Her mother was 45 years old when she was born so the happy mom, pleased that the baby was OK, named her O. Kay. That’s the first fascinating anecdote about O. Kay Henderson, news director for Radio Iowa. The second is that politics has been a part of her life since the day she was born —which just happened to be Election Day in 1964. Her father, an election judge, even brought a ballot to her mom in the hospital so that she could vote (a legal practice back then).
“That was my entrance into the world,” Henderson said in a telephone interview Thursday.
Henderson grew up in a politically engaged home, she said, where she watched CBS anchor Walter Cronkite with her parents and often went to Des Moines with them to lobby on farm issues. Her dad, a farmer, was quite active in the Farm Bureau. “I remember going to political events at a very young age,” she said. In fact, she thinks there is a 1967 Des Moines Register photographof her as a toddler on the Senate floor.
Henderson was hooked on politics and radio by the time she got to college. As a sophomore at Iowa State University, she served as a statehouse correspondent for WOI-AM. She used to sit on the balcony and give play-by-play coverage of the legislators’ debates — the original live-blogging as it were.
The first time Henderson was live on the air, the Legislature was debating the legalization of the Iowa lottery system. “My full-time WOI supervisor, who provided primary coverage for the radio station, was out of town at a wedding,” she said. “I was the only one there so I got to go live on the air for six straight hours. … It was a great learning experience because, as you know, debates have long lulls or intervals while decisions are being made on the floor about amendments or the ebb and flow occurs. During those intervals when legislators were not on the floor, I had to fill that time.”
In June 1987, Henderson, having recently graduated college, became one of three founders of the Radio Iowa network newsroom, which is approaching its 20th anniversary; she became news director in 1994.
Henderson said that she liked radio as a medium more than newspapers or television. “I enjoy radio because the voices of news reporters paint a word picture in your mind and convey emotions in a way that quotes in a newspaper story can’t [do],” she said. “And in television, one gets lost in the pictures,and often the words float away to Pluto and no one can digest them.”

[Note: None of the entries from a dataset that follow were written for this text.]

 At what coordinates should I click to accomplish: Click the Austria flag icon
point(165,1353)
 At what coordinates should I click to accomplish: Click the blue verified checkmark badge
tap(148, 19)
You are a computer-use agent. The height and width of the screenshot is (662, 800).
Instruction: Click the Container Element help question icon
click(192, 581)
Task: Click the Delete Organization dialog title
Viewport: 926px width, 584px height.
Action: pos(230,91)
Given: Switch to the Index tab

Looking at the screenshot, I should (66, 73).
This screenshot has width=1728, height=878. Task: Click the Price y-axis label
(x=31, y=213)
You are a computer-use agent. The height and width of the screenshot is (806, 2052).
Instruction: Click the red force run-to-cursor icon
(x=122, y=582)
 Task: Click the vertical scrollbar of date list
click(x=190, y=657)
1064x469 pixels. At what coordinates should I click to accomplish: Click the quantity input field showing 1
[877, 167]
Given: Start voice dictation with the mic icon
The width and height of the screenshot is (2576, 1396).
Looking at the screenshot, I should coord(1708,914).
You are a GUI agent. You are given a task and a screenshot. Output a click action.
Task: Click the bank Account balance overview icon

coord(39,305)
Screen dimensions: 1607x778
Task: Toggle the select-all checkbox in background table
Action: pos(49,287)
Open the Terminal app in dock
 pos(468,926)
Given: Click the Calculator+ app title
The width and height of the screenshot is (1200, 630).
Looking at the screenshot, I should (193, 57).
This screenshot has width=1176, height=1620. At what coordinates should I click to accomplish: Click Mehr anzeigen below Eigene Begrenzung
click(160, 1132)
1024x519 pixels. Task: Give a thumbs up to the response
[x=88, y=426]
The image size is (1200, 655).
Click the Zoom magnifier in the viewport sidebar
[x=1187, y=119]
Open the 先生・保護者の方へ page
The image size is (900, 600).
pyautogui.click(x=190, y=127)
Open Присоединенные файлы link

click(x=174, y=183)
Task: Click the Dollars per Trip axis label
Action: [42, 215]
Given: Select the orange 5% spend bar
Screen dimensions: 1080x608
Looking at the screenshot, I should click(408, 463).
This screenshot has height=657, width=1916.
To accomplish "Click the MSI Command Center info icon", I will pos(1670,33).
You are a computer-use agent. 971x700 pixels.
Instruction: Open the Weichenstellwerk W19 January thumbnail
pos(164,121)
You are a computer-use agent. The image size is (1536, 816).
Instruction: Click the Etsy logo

She called radio “a great joining of words and audio to paint those word pictures” and furthermore, “it was something I was good at.” Plus,“I just found that I had an affinity for it.”
Along with the job, technology has changed over the years. “I started on a manual typewriter,” she said. Now she uses a computer and digital recording for her sound work. “The transformation of the industry in which I work has been remarkable from a technological point of view.”
That change is also evident in the fact that Henderson, like others in the Iowa mainstream media, has a blog. “I enjoy blogging,” she said. “It gives me an outlet for telling people the rest of the story that I’m not able to tell them in 40-50 seconds on the radio. It allows me to sort of take people on the roller-coaster ride that is covering a political campaign.”
She finds blogging similar to her childhood when she would tell her parents what happened at school that day. “I imagine I’m sitting down with my parents and explaining them the pageantry, the verbiage, the whole package,” she said. “Painting a word picture for them.”
Henderson said she reads a lot of national and Iowa blogs. She mentioned Ben Smith’s and Jonathan Martin’s blogs at The Politico. She said “of course” she reads ABC’s The Note, as well as the New York Times blog, the Hotline blog and Time magazine'sblog. “I basically consume as much of the stuff that’s out there,” she said. “When I read blogs or read stories, what I’m trying to find out is the context of the campaign. And that’s what I try to bring to the listeners. I try to provide them context. These events don’t happen in a vacuum.”
She also mentioned several Iowa blogs she read, though she said she feared she had left some out. She said she used to read Krusty Konservative. She reads Bleeding Heartland, as well as John Deeth’s Blog and Political Forecast by Chris Woods; the latter two currently write for Iowa Independent.
Henderson is one of the top reporters in her field; she also happens to be one of the limited number of women covering politics nationwide. “Obviously it’s something that professional organizations talk about,” she said. “I talk about it with my peers.” Still, she said,the number of female political reporters is increasing, at least in Iowa. Only two female reporters covered the Iowa statehouse when she started, but now most of the legislative reporters here are women, she said.
Henderson said she's grateful her parents let her choose her own path. “I was born when my dad was 52, and it’s very unusual for someone in his generation to encourage a daughter in the ways he did,” she said. “I showed cattle. There were never any gender roles laid out. I think I was lucky that I was encouraged to pursue whatever career I chose. It just so happens that I chose a career in politics.”